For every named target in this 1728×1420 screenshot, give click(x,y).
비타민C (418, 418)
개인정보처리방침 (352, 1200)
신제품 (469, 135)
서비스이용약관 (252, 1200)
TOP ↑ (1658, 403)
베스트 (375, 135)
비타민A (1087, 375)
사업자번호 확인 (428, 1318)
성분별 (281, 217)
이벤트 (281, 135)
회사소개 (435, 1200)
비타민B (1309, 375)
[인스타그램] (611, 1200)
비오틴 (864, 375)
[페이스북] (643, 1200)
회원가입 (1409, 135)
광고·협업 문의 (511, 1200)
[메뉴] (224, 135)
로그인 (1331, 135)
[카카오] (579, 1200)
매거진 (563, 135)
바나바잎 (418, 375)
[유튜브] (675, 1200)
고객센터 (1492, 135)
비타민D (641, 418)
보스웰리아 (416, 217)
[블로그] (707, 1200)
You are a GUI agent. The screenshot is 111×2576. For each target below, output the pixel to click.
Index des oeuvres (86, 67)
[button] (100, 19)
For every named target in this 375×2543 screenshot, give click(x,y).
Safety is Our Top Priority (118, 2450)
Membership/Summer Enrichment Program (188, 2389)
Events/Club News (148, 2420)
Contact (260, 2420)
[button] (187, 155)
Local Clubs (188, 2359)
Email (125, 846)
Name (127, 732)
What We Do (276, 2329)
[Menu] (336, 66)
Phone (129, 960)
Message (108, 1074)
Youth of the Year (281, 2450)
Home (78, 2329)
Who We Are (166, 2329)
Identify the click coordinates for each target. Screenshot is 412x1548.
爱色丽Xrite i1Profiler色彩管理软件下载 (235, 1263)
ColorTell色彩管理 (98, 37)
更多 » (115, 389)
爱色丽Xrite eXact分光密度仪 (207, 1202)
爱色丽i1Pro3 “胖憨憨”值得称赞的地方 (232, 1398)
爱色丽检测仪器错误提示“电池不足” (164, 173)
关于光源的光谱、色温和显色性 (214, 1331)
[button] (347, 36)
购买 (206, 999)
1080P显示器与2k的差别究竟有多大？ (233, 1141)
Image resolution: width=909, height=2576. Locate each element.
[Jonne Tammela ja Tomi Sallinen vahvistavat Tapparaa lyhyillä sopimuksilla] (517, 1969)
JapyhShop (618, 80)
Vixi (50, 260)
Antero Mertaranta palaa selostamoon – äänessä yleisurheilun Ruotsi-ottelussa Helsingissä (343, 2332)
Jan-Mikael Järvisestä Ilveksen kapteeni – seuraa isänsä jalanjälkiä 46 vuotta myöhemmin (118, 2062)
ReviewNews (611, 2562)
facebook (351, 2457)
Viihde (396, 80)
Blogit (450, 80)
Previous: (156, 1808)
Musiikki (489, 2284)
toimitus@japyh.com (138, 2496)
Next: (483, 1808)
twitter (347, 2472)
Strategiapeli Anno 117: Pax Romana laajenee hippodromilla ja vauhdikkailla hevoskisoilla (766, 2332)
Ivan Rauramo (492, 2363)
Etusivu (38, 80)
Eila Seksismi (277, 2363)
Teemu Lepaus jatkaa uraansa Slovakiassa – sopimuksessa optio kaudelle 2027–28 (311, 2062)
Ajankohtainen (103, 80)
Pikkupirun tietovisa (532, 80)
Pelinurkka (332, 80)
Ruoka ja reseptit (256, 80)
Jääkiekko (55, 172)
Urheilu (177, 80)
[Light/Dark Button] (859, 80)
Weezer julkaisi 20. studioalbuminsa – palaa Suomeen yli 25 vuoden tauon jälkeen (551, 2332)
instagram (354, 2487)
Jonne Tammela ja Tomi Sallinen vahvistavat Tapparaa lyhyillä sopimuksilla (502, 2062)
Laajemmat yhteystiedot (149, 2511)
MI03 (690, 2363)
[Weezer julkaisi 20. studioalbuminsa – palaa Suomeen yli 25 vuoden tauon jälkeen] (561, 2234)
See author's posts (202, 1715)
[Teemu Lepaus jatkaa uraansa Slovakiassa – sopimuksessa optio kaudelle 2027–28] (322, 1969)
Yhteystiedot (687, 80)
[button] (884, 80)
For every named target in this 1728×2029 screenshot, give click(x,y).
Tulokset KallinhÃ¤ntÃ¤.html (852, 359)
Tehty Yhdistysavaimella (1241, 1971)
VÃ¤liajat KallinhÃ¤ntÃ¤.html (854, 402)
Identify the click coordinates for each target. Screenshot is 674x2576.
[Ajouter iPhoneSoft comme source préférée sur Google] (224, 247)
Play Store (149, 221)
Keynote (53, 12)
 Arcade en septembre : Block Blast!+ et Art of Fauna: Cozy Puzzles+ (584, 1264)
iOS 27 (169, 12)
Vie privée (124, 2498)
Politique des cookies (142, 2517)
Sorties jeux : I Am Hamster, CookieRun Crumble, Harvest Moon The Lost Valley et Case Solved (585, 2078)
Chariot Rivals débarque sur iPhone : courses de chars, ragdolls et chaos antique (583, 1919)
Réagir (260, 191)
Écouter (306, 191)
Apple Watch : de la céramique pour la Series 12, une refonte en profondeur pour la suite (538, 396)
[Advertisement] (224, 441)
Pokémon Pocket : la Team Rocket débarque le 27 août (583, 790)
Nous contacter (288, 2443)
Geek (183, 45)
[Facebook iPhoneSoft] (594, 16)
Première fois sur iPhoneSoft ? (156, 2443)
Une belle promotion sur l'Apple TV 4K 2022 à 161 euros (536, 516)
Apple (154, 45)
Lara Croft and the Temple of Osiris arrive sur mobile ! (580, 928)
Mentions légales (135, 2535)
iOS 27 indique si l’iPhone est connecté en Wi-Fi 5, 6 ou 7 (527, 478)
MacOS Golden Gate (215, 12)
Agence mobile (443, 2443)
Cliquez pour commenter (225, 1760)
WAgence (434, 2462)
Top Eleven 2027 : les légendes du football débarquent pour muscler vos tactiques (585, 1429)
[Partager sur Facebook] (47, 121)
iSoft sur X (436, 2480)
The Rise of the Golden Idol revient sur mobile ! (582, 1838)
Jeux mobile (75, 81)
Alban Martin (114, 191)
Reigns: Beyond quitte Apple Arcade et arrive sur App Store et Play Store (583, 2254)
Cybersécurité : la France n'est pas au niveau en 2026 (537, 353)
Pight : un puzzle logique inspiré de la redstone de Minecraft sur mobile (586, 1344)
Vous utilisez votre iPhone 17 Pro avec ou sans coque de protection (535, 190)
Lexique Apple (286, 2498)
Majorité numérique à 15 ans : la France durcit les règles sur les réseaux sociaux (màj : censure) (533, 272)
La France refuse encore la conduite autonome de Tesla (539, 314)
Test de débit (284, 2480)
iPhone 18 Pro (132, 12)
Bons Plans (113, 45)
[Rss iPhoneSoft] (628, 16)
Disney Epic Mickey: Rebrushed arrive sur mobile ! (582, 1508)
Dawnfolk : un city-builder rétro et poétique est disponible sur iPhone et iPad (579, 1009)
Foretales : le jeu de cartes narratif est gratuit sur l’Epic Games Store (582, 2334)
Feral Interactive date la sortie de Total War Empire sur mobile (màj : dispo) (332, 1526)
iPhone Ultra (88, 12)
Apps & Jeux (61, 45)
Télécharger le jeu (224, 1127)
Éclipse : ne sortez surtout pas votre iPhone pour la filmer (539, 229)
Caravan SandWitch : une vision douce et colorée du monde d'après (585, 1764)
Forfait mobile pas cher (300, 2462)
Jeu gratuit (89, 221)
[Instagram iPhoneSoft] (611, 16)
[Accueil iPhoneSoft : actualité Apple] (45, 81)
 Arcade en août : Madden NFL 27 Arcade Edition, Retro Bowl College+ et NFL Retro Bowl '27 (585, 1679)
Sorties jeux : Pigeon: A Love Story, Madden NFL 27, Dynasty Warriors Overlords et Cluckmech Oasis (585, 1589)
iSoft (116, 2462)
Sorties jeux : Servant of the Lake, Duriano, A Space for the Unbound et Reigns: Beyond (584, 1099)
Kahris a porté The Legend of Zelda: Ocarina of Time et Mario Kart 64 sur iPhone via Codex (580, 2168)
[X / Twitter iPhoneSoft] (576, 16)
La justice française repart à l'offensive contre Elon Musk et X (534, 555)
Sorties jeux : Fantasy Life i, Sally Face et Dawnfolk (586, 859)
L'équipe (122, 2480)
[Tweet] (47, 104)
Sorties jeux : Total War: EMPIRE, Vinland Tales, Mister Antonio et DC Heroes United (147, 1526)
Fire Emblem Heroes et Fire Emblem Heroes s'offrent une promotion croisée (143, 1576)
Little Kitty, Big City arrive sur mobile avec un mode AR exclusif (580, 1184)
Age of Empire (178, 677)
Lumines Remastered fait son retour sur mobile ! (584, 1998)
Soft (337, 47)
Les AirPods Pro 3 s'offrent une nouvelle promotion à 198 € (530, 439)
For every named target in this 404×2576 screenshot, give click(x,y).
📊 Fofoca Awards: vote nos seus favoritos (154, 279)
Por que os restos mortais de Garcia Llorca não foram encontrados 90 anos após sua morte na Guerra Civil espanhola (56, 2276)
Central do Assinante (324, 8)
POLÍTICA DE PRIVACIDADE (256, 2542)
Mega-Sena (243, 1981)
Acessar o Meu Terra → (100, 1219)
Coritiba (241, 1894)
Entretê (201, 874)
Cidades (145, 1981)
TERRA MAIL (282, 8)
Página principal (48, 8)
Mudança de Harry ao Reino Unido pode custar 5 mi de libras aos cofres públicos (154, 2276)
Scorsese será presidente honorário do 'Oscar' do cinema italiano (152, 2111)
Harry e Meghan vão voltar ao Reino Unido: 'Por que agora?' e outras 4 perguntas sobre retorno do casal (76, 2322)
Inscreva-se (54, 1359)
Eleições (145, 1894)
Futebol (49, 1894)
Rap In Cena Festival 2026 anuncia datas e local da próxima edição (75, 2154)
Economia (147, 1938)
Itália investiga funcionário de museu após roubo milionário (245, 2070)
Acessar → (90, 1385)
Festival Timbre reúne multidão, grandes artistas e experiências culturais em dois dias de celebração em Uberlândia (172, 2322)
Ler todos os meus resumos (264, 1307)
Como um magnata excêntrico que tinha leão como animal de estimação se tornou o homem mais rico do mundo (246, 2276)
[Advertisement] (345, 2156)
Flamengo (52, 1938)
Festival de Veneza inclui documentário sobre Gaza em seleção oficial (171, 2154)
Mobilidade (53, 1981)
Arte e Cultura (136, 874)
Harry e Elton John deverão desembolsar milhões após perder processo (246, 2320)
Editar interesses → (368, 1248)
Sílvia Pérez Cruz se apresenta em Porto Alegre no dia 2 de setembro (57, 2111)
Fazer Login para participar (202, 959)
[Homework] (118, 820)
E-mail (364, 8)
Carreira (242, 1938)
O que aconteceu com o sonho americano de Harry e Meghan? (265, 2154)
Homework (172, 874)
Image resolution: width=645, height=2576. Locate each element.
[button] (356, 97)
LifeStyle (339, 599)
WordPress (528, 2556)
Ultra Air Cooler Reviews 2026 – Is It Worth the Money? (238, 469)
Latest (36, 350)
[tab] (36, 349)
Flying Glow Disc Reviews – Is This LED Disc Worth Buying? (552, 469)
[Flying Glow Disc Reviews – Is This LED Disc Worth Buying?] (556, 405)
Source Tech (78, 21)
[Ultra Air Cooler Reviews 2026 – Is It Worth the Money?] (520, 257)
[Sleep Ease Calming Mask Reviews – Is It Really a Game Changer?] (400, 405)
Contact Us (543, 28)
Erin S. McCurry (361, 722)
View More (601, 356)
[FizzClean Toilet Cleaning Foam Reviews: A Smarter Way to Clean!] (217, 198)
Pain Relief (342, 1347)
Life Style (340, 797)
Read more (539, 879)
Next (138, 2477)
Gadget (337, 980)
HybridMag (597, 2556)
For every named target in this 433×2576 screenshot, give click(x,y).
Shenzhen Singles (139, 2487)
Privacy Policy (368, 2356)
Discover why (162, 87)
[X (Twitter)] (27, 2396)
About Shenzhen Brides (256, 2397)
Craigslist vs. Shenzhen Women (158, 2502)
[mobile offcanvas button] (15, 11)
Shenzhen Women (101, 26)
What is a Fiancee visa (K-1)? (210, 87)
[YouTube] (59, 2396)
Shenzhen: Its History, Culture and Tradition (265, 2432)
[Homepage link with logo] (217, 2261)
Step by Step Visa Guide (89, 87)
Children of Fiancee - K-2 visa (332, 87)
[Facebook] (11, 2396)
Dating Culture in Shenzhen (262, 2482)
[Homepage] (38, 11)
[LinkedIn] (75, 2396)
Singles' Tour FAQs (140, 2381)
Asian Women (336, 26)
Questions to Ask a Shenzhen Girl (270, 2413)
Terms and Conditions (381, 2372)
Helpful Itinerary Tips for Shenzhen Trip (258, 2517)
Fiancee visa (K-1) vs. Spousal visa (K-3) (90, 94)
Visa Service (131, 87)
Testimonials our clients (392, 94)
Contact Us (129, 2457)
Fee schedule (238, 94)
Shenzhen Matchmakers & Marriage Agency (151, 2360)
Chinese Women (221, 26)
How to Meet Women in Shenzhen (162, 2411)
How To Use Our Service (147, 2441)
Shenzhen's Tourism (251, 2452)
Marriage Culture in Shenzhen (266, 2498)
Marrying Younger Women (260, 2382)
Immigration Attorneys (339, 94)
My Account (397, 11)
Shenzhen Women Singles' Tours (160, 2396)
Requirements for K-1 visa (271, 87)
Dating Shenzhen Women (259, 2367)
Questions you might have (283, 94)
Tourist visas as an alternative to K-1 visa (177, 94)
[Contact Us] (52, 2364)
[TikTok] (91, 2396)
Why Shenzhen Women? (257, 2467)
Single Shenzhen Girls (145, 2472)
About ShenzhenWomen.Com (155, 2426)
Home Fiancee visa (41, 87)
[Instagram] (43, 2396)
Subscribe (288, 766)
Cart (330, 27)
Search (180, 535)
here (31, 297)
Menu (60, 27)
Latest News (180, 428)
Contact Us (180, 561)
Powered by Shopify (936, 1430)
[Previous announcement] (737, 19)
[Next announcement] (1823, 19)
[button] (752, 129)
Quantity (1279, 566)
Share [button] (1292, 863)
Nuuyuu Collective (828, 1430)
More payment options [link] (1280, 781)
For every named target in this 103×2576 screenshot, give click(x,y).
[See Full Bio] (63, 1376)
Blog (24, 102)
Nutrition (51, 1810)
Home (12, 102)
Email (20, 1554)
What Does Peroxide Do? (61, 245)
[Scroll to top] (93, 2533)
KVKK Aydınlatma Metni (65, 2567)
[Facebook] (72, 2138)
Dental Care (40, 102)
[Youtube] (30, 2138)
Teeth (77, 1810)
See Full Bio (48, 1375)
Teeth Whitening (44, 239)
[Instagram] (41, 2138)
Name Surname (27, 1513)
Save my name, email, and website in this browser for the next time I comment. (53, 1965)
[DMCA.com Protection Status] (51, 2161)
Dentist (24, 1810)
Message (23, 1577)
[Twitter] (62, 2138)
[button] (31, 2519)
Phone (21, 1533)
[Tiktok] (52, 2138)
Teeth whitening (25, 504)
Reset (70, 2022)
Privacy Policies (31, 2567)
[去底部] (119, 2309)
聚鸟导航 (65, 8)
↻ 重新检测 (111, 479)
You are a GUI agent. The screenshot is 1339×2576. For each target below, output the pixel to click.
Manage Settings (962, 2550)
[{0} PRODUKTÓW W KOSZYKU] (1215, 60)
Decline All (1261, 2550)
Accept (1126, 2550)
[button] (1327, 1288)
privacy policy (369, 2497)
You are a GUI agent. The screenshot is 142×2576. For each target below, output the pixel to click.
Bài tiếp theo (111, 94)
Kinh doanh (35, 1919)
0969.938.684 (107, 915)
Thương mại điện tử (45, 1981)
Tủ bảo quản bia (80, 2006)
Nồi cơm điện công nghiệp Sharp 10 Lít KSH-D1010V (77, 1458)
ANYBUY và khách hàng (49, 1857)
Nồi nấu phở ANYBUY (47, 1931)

Instructions for the task>
What is needed is an exact copy of the lines from the start of the listing through the line where "Safety is Our Top Priority (118, 2450)" sits, please, both end lines included and nothing more.

Reply to the task>
For every named target in this 1728×1420 screenshot, give click(x,y).
비타민C (418, 418)
개인정보처리방침 (352, 1200)
신제품 (469, 135)
서비스이용약관 (252, 1200)
TOP ↑ (1658, 403)
베스트 (375, 135)
비타민A (1087, 375)
사업자번호 확인 (428, 1318)
성분별 (281, 217)
이벤트 (281, 135)
회사소개 (435, 1200)
비타민B (1309, 375)
[인스타그램] (611, 1200)
비오틴 (864, 375)
[페이스북] (643, 1200)
회원가입 (1409, 135)
광고·협업 문의 (511, 1200)
[메뉴] (224, 135)
로그인 (1331, 135)
[카카오] (579, 1200)
매거진 (563, 135)
바나바잎 (418, 375)
[유튜브] (675, 1200)
고객센터 (1492, 135)
비타민D (641, 418)
보스웰리아 (416, 217)
[블로그] (707, 1200)
You are a GUI agent. The screenshot is 111×2576. For each target below, output the pixel to click.
Index des oeuvres (86, 67)
[button] (100, 19)
For every named target in this 375×2543 screenshot, give click(x,y).
Safety is Our Top Priority (118, 2450)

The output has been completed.